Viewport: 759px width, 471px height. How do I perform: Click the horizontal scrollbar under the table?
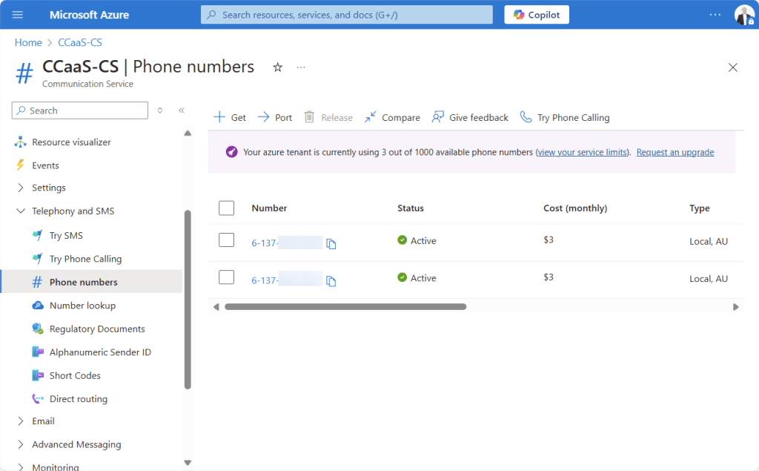pos(345,306)
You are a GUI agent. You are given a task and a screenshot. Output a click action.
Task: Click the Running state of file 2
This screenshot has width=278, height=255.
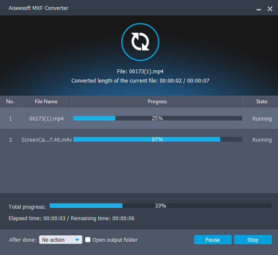point(262,140)
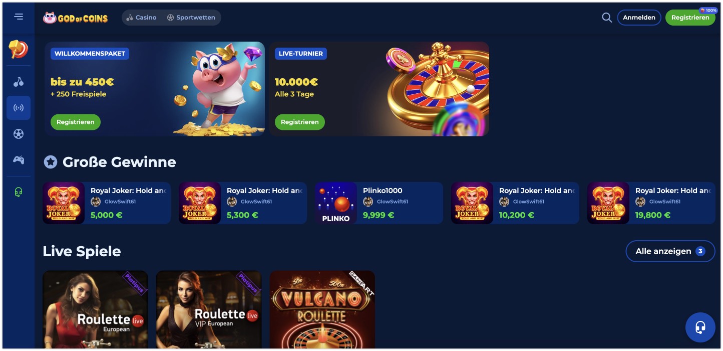Open the hamburger menu icon

[x=19, y=17]
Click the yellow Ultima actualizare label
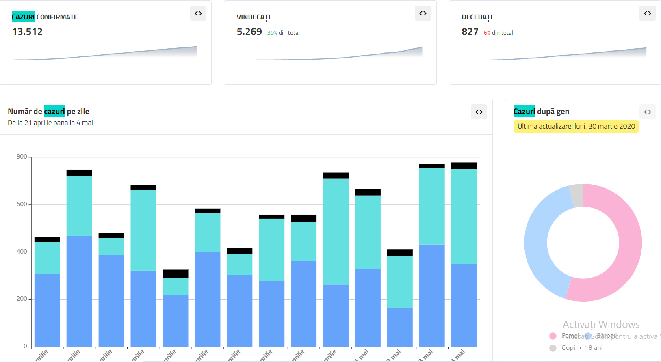661x362 pixels. [576, 126]
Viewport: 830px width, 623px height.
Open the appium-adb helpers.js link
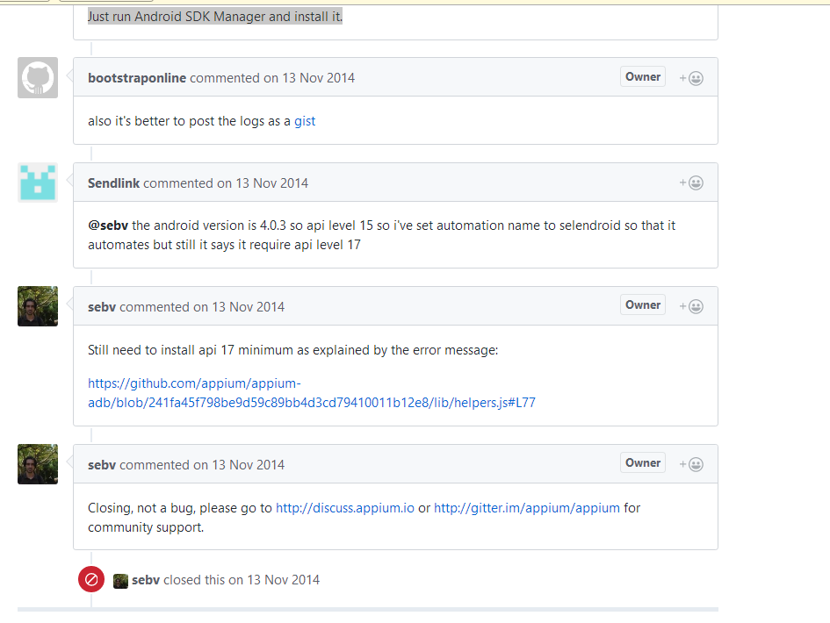coord(311,393)
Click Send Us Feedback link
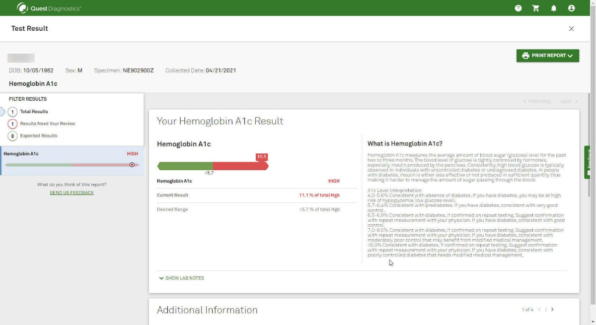The image size is (596, 325). (x=72, y=193)
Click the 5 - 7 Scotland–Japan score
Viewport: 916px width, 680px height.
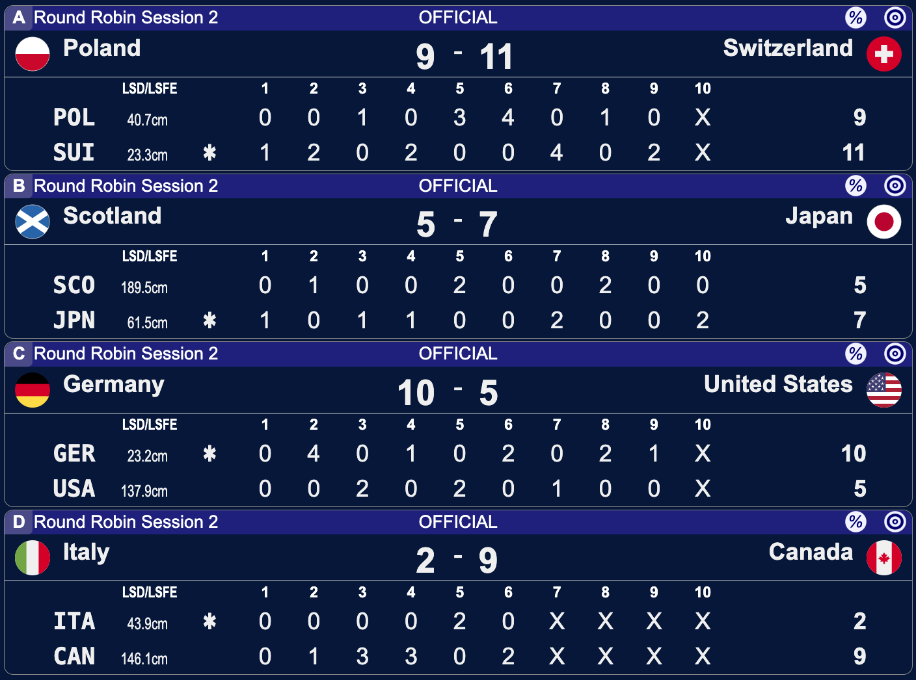[457, 224]
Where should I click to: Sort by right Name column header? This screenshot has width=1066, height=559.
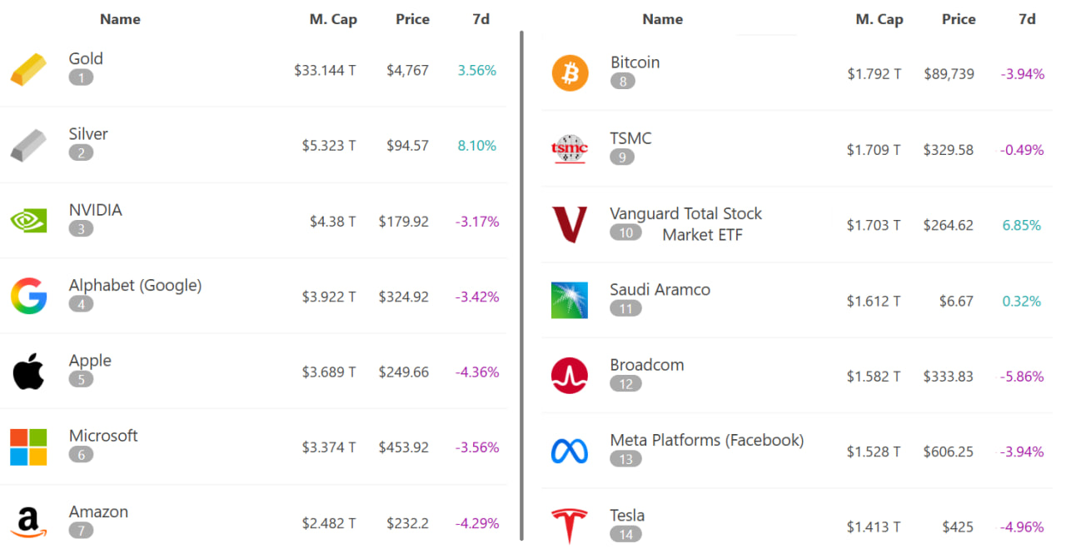pos(663,19)
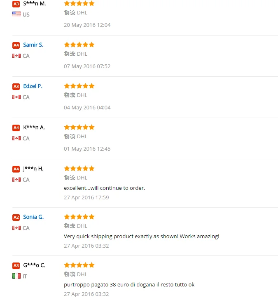Screen dimensions: 278x298
Task: Open Sonia G. reviewer profile
Action: (x=33, y=217)
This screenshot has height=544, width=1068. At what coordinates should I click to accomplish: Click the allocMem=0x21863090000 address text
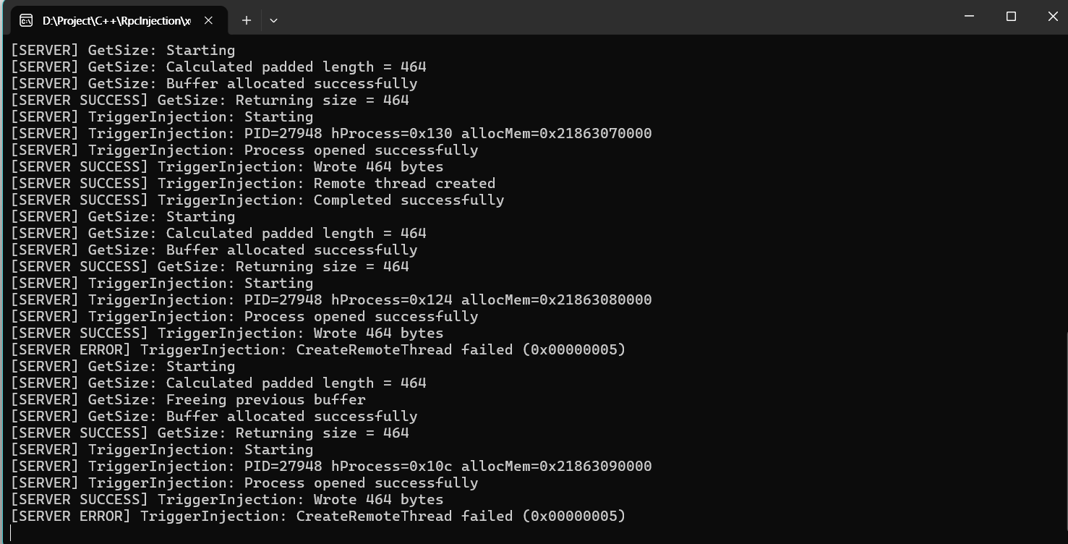[557, 467]
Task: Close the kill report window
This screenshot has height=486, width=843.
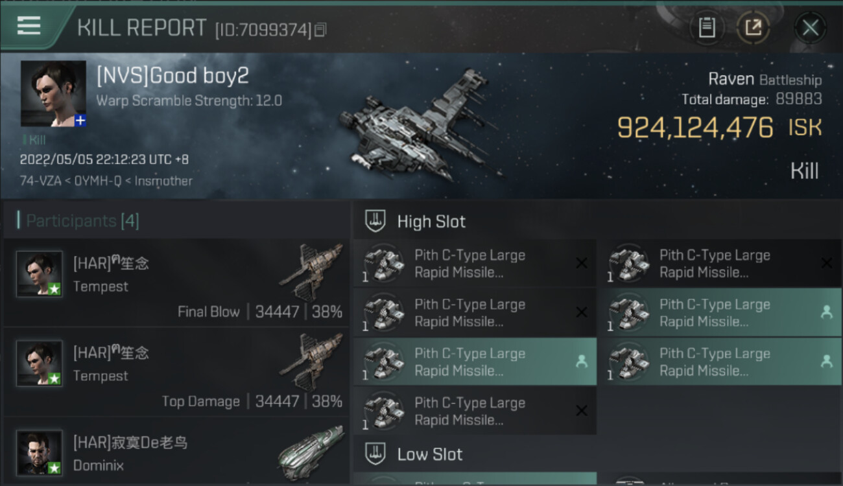Action: pos(810,27)
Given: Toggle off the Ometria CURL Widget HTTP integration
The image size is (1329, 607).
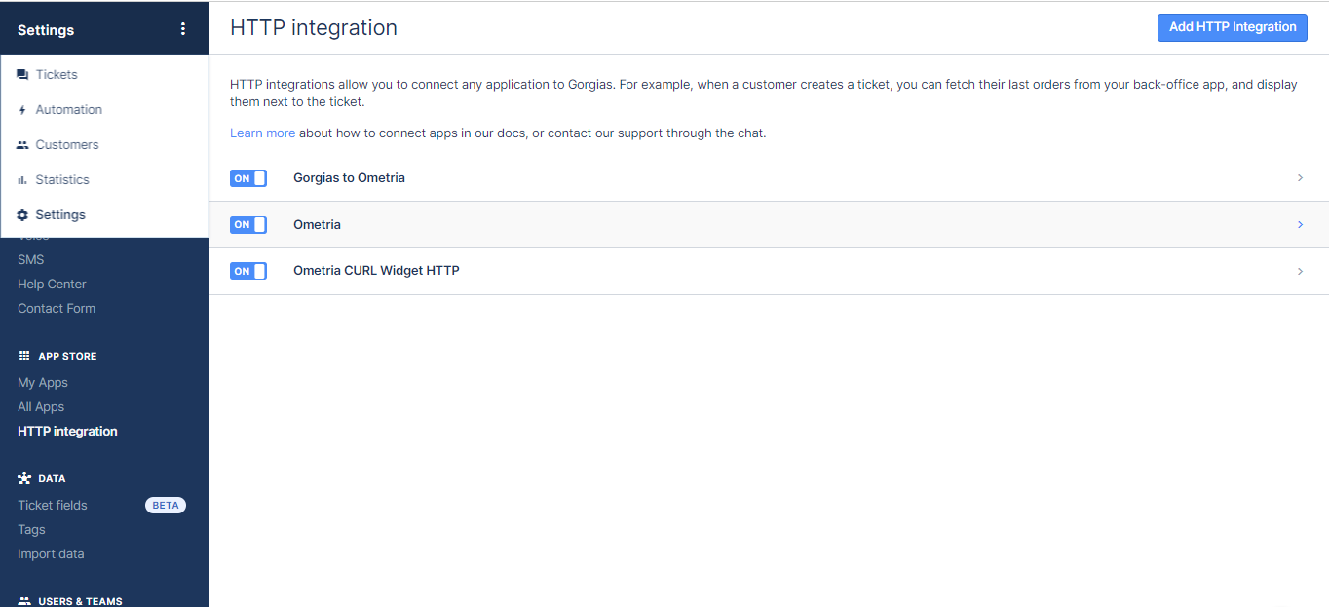Looking at the screenshot, I should [248, 270].
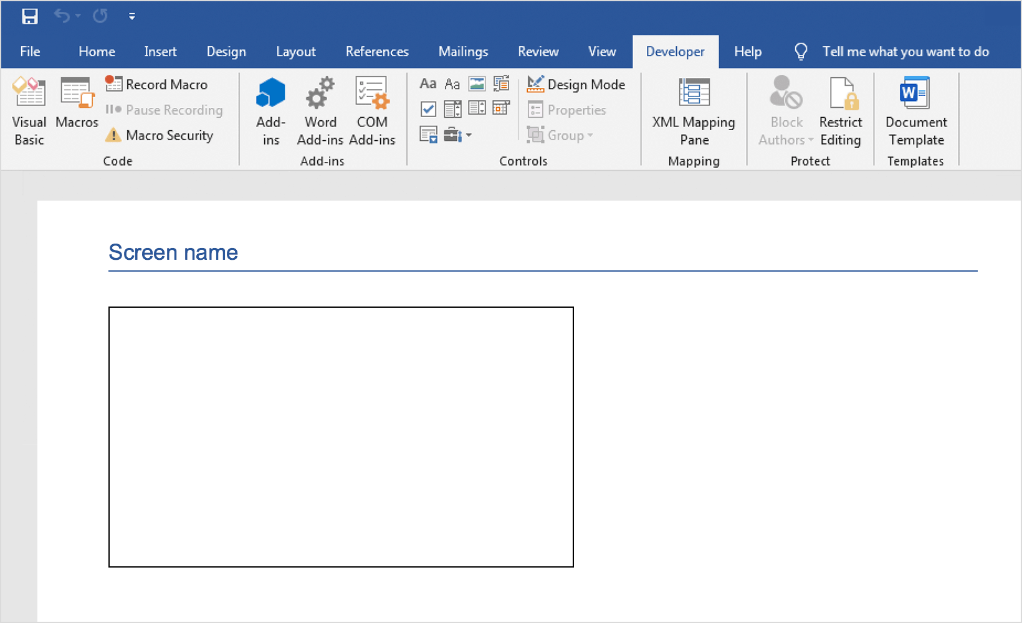Toggle Design Mode on
Screen dimensions: 1022x623
click(x=576, y=85)
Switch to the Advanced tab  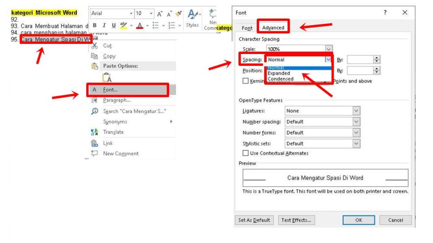(x=273, y=27)
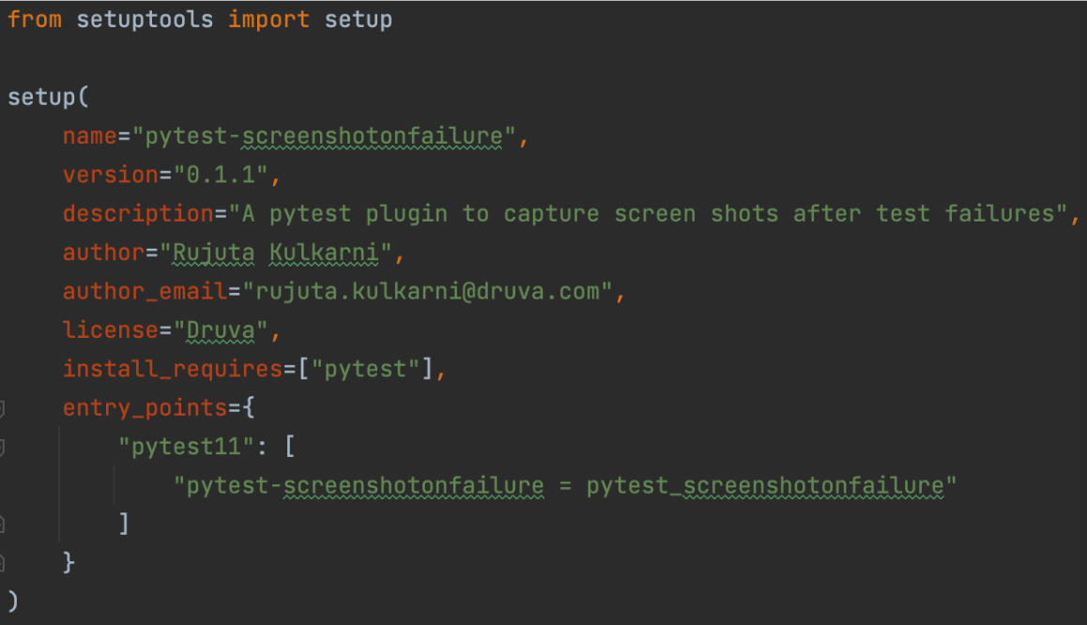Click the "pytest" string in install_requires list
The width and height of the screenshot is (1087, 625).
click(365, 370)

#####

◆ **AIM OF THE EXERCISE**: For this exercise, copy each line of the data above exactly, from the first through the line containing "Task: Click the Running state of file 2", and drop the pictures.

◆ **SOLVED EXERCISE**:
Viewport: 759px width, 471px height. How do I perform: Click the horizontal scrollbar under the table?
pos(345,306)
You are a GUI agent. You are given a task and a screenshot. Output a click action.
Task: Click the Running state of file 2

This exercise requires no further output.